Based on Perry’s emphasis, a practical approach would include:
- Stronger jail operations: Recognizing that the jail is an essential part of public safety and managing it with safety, medical competence, and accountability.
- Better coordination across city and county public safety: Using city experience to ensure that county decisions help rather than hinder city chiefs and daily collaboration.
- Administrative competence: Treating budgeting, contracting, legal risk, and staffing as central executive responsibilities.
- Scenario based training for mindset and de escalation: Building tools for deputies to recognize when they are treating people as objects and resetting to a person centered approach.
- Leadership that is present at the right times: Perry supports the idea that leaders should lead from the front in critical moments, while still ensuring the day to day organization runs effectively.
Final thoughts: public safety as a system, and leadership as stewardship
Perry’s story is ultimately about stewardship. His background makes a case that leading a sheriff’s office is not just about responding. It is about maintaining a system that keeps residents safe and keeps the organization functional under pressure.
He argues that culture is not an abstract idea. It can reduce the chances of escalation. It can create better conversations. It can help staff navigate the fatigue and stress that come with 12 hour shifts and high volume emergency calls.

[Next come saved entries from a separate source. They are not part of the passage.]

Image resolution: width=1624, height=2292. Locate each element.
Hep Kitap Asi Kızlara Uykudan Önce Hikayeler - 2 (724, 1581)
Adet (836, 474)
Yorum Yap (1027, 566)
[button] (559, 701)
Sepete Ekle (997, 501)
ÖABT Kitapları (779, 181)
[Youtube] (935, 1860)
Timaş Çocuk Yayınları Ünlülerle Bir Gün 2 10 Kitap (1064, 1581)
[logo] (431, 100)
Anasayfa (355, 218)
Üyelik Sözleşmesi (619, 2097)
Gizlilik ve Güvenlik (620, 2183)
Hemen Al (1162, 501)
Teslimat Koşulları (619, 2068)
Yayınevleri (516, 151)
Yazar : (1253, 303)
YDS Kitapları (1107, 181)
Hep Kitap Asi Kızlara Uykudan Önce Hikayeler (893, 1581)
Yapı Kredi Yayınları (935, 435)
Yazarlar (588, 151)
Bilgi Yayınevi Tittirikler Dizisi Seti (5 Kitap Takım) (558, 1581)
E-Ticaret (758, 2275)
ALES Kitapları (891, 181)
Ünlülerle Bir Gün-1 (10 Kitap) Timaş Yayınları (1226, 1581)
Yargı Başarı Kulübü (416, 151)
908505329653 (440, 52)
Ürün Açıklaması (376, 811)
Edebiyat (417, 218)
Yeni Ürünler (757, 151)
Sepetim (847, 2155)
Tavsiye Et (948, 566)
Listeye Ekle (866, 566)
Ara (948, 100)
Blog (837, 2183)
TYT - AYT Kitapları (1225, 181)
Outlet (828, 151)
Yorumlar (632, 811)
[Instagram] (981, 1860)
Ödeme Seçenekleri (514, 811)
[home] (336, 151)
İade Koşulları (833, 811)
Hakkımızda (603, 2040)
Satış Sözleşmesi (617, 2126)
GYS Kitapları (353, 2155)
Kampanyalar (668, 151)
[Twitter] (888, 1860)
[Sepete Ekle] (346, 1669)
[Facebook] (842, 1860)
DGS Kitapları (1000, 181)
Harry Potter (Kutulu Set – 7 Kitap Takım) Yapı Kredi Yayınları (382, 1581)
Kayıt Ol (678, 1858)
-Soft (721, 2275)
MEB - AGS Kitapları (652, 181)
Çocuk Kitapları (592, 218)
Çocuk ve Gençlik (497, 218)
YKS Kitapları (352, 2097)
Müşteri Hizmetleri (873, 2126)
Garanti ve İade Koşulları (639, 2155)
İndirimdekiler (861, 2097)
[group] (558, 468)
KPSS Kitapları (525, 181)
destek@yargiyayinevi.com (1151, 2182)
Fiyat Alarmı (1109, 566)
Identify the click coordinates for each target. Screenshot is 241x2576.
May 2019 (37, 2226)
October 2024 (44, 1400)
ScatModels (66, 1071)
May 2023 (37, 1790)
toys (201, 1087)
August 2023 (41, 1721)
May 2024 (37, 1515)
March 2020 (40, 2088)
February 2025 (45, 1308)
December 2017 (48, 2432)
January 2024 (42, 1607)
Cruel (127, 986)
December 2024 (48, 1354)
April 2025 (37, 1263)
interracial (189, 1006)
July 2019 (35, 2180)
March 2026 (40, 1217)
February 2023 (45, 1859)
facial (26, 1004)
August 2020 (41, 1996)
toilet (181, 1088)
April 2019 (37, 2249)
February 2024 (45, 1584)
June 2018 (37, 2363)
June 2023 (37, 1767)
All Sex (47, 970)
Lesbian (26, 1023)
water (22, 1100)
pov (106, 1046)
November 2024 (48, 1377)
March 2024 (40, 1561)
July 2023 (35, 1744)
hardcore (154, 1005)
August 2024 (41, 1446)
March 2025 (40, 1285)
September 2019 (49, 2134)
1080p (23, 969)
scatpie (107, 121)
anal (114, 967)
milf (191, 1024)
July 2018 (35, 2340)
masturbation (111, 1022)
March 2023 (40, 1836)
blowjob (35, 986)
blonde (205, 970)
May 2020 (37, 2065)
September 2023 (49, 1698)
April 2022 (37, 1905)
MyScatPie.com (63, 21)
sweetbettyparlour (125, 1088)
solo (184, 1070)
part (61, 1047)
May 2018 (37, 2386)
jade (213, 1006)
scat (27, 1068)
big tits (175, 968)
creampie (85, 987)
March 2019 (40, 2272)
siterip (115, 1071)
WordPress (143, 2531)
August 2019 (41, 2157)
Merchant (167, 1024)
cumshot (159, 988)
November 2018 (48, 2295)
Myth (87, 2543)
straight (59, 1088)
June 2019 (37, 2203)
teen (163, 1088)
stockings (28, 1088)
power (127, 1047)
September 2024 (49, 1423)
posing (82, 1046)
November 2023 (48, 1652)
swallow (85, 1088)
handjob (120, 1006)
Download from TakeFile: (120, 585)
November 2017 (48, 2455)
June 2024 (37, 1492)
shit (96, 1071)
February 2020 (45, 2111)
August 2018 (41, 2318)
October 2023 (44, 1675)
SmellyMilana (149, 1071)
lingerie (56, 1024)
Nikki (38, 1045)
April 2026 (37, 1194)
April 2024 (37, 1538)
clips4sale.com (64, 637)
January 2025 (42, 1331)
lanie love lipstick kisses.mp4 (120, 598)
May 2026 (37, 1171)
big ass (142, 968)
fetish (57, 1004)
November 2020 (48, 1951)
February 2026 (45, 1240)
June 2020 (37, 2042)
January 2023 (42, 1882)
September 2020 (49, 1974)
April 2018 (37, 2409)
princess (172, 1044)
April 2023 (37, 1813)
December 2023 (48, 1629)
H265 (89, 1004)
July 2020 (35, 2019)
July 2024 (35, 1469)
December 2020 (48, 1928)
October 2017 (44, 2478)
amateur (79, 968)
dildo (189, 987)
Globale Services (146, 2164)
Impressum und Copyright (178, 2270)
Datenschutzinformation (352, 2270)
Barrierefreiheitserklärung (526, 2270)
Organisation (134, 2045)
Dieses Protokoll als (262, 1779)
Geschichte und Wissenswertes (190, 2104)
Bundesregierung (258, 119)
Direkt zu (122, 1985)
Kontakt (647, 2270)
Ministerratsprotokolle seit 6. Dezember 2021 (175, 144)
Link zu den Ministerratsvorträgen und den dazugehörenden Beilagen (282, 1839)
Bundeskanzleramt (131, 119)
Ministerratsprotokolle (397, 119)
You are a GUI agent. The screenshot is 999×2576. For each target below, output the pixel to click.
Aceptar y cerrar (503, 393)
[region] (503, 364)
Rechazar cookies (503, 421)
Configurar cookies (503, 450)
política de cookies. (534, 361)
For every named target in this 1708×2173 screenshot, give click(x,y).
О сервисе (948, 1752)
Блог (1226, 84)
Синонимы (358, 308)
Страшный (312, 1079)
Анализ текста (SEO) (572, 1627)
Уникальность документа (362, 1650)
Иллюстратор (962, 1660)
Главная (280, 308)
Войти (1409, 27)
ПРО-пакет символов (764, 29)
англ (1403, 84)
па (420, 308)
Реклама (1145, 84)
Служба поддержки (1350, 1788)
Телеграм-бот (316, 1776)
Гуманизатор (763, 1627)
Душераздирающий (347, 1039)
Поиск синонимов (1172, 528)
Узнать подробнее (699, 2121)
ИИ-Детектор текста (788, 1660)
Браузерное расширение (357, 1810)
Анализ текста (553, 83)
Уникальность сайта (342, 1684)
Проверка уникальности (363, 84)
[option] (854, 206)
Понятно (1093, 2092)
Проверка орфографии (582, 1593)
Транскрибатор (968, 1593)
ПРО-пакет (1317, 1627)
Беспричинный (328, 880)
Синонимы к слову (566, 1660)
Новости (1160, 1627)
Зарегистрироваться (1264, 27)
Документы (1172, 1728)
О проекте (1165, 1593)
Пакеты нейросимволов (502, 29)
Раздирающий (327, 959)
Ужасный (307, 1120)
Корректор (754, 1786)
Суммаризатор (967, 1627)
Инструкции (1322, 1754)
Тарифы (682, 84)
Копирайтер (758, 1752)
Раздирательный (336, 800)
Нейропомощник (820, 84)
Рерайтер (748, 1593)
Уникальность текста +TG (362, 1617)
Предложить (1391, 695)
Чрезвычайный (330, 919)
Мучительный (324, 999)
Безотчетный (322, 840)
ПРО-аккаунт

And he ties all of it back to a defining theme: connection to Davis County. He wants to take lessons learned elsewhere but keep the mission rooted in the community where his family lives and where, in his view, the sheriff’s choices shape the future.
In the end, his pitch is clear. A sheriff should understand the streets, the jail, the budget, and the people. Perry believes his combination of experience and mindset training gives him a foundation to lead that kind of system.